ウィラの道場の先生(セルジオ)のスマホが鳴ると『Eye of the Tiger』の最初に流れる印象的なギターの“ジャッジャッジャッ”という音が響き渡ります。移民問題と向き合う先生は連絡を良く受けていたのが印象的。
『Eye of the Tiger』は映画『ロッキー3』の主題歌として世界的に知られるようになった代表的ロックナンバー。力強く前向きで、闘志を燃やすようなエネルギーを感じさせる曲ですよ。
ティムが秘密結社の集会に向かうシーン
Ella Fitzgerald - Hark! The Herald Angels Sing
ティムが秘密結社の集会に向かうシーンで流れた曲は、Ella Fitzgeraldの『Hark! The Herald Angels Sing』です。
ティムが秘密結社の集会に出るためアリスの家を訪ねます。玄関から隠し通路を経て、重厚な雰囲気の地下空間で秘密結社の集まりがあるとは驚きでした。
ティムが歩いている際に19世紀から歌い継がれてきた伝統的なクリスマス賛美歌が流れます。女性による歌は温かさと優雅さが伝わってくる曲でしたね。厳かでありながらも穏やかで、冬の朝に差し込む光のような静かな明るさがありました。
警察に捕まったボブが先生に助けてもらうシーン
Jackson 5 - Ready or Not Here I Come (Can’t Hide From Love)
警察に捕まったボブが先生に助けてもらうシーンで流れた曲は、Jackson 5の『Ready or Not Here I Come (Can’t Hide From Love)』です。

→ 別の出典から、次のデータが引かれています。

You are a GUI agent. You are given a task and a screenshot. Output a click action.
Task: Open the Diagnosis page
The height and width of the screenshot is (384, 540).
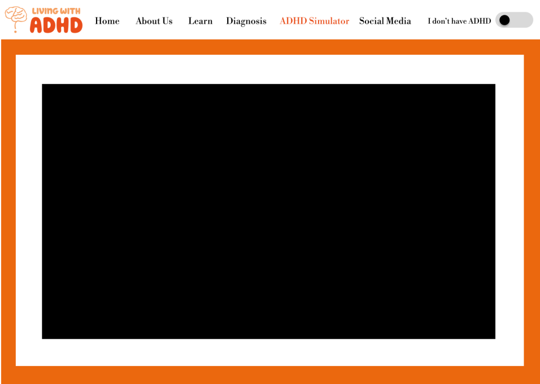246,21
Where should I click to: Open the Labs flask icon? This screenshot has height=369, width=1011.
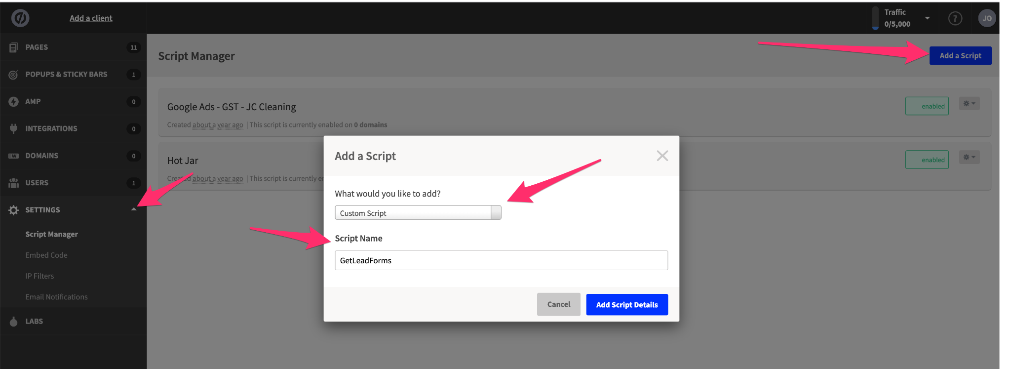13,321
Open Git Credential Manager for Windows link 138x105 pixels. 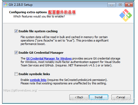[x=49, y=58]
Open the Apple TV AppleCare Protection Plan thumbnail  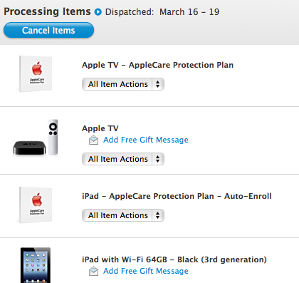[36, 73]
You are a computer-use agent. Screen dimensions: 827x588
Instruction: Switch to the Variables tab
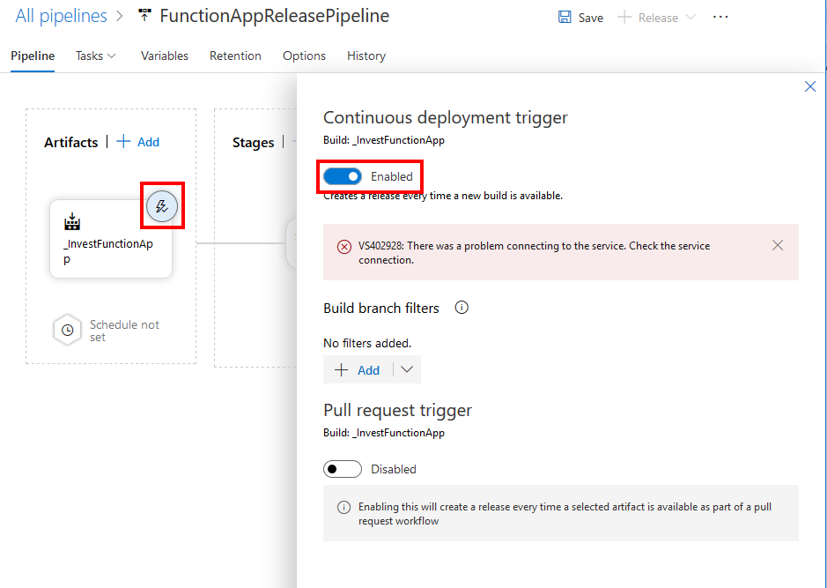(x=165, y=56)
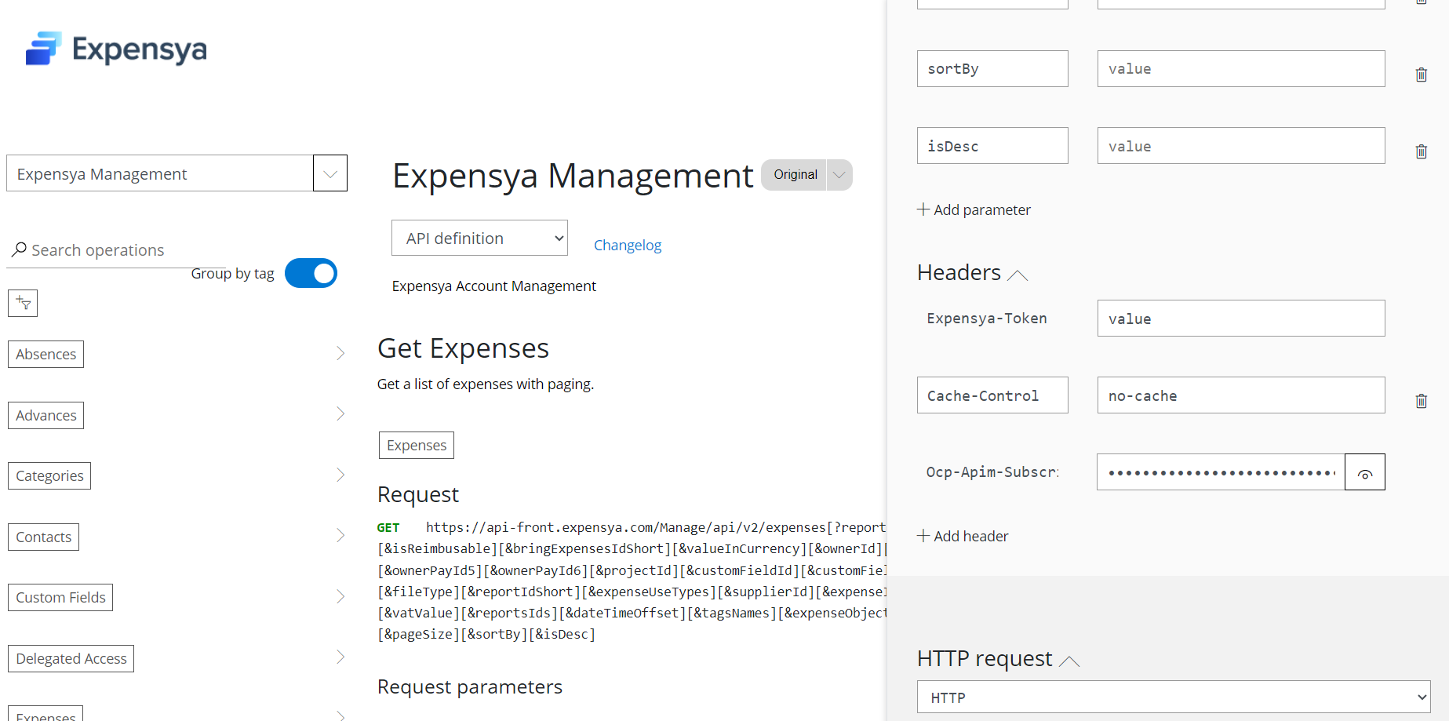Remove the isDesc parameter via trash icon
Viewport: 1449px width, 721px height.
click(1421, 151)
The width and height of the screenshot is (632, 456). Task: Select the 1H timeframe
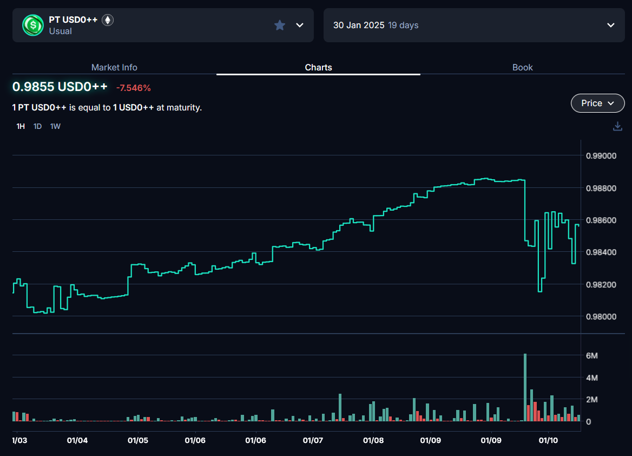pyautogui.click(x=21, y=126)
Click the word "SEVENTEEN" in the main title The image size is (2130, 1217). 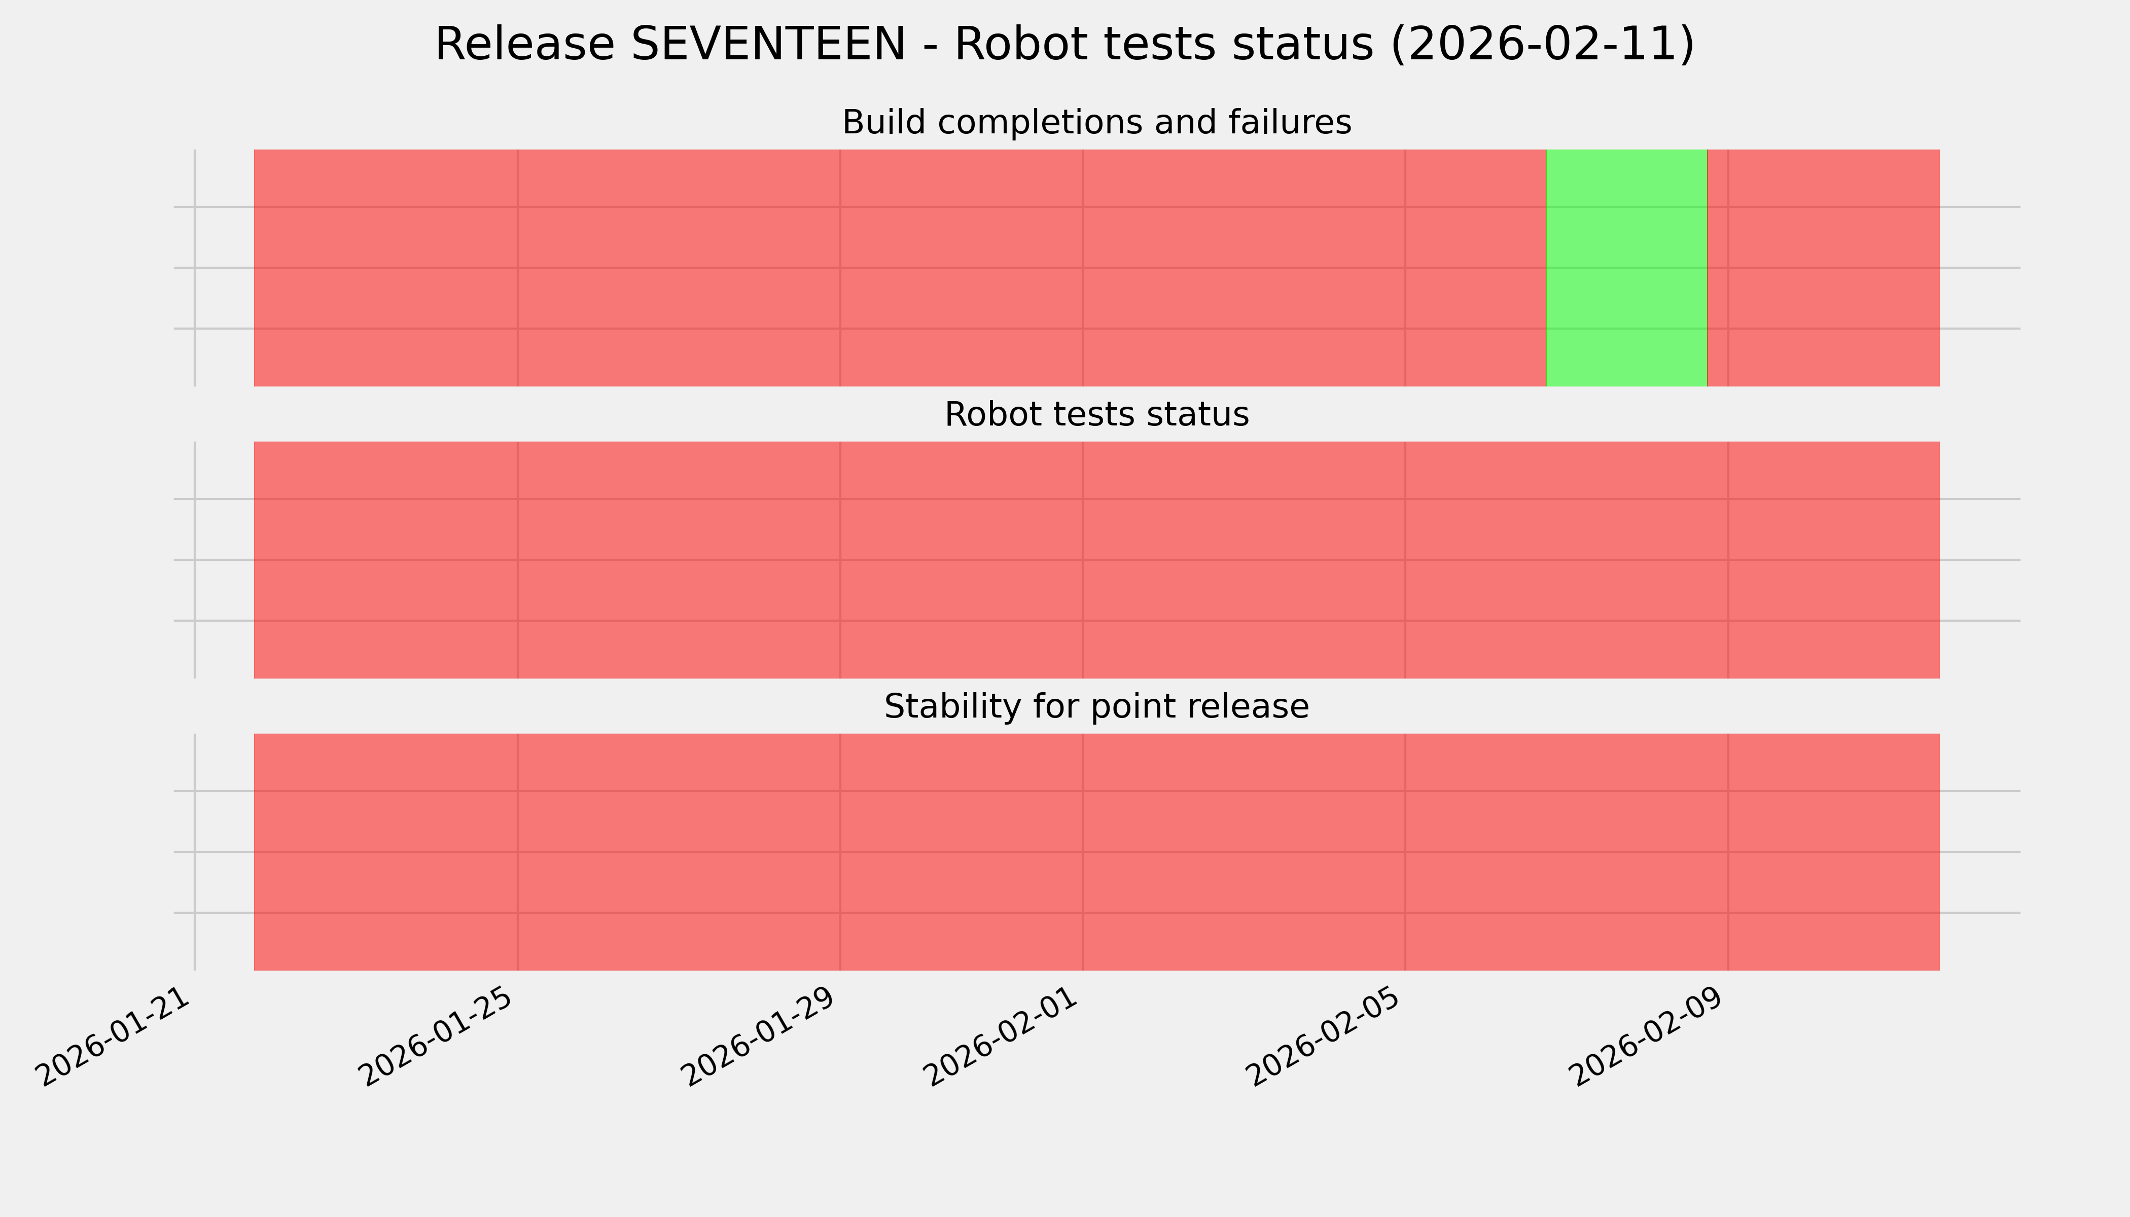(x=768, y=44)
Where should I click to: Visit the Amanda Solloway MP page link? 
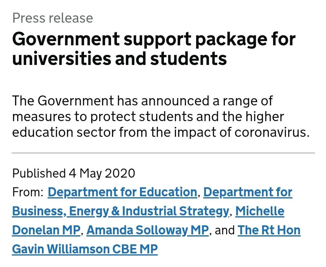148,230
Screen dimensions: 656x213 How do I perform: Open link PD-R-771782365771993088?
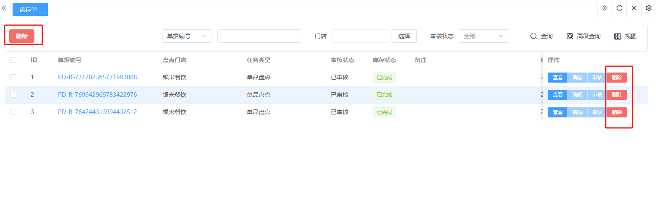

ボブは逃げる途中に警察に捕まり、先生の仲間によって逃げ出すという逃走劇!先生と共に車で移動する際にかけて音楽が流れました。 『Ready or Not Here I Come (Can’t Hide From Love)』は、1970年に発表された、モータウン・サウンドの代表的なポップソウルナンバーです。
全体の雰囲気は明るく弾むようで、聴くと自然に体が動く軽快さがありますね。メインヴォーカルにコーラスが重なってリズムに厚みを出していて、軽やかなドラムとベース、ピアノが背景を彩っているのが特徴ですね。
エンディング1曲目
Tom Petty & The Heartbreakers - American Girl
エンディング1曲目で流れた曲は、Tom Petty & The Heartbreakersの『American Girl』です。
エンドロールに入ると、1970年代に発表されたトム・ペティ&ザ・ハートブレイカーズの代表曲が流れます。アメリカン・ロックを象徴するような爽快で開放的な雰囲気が特徴的。
明るく軽快な音と共に、夕暮れ時にハイウェイを走り抜けるようなスピード感と自由な雰囲気がありますね。高く伸びやかな男性ヴォーカルの歌とギターの軽やかなストロークを楽しめます。
エンディング2曲目
Gil Scott-Heron - Revolution Will Not Be Televised
エンディング2曲目で流れた曲は、Gil Scott-Heronの『Revolution Will Not Be Televised』です。
1970年に発表されたアメリカの詩人・ミュージシャンであるギル・スコット=ヘロンの代表作がエンドロール2曲目で流れました。全体の雰囲気は鋭く、静かな怒りを湛えた社会批評のような緊張感がありますね。
映画のテーマを思わせる曲でした。少ない音数で、言葉が音楽の中心に置かれている感じがあり、冷静で強い視線を感じさせるトーンですね。
エンディング3曲目
Ella Fitzgerald - God Rest Ye Merry, Gentlemen
エンディング3曲目で流れた曲は、Ella Fitzgeraldの『God Rest Ye Merry, Gentlemen』です。
16世紀ごろから伝わるイギリスの伝統的なクリスマスキャロルが3曲目に流れました。エラ・フィッツジェラルドの歌唱による温かく洗練された雰囲気が印象的。静かな安心感に包まれつつ、冬の夜に灯るろうそくの光のような穏やかさがありますよね。
柔らかく艶があり、一音一音を大切に届けるように歌われ、荘厳でありながらも優しさが滲むトーンが特徴的です。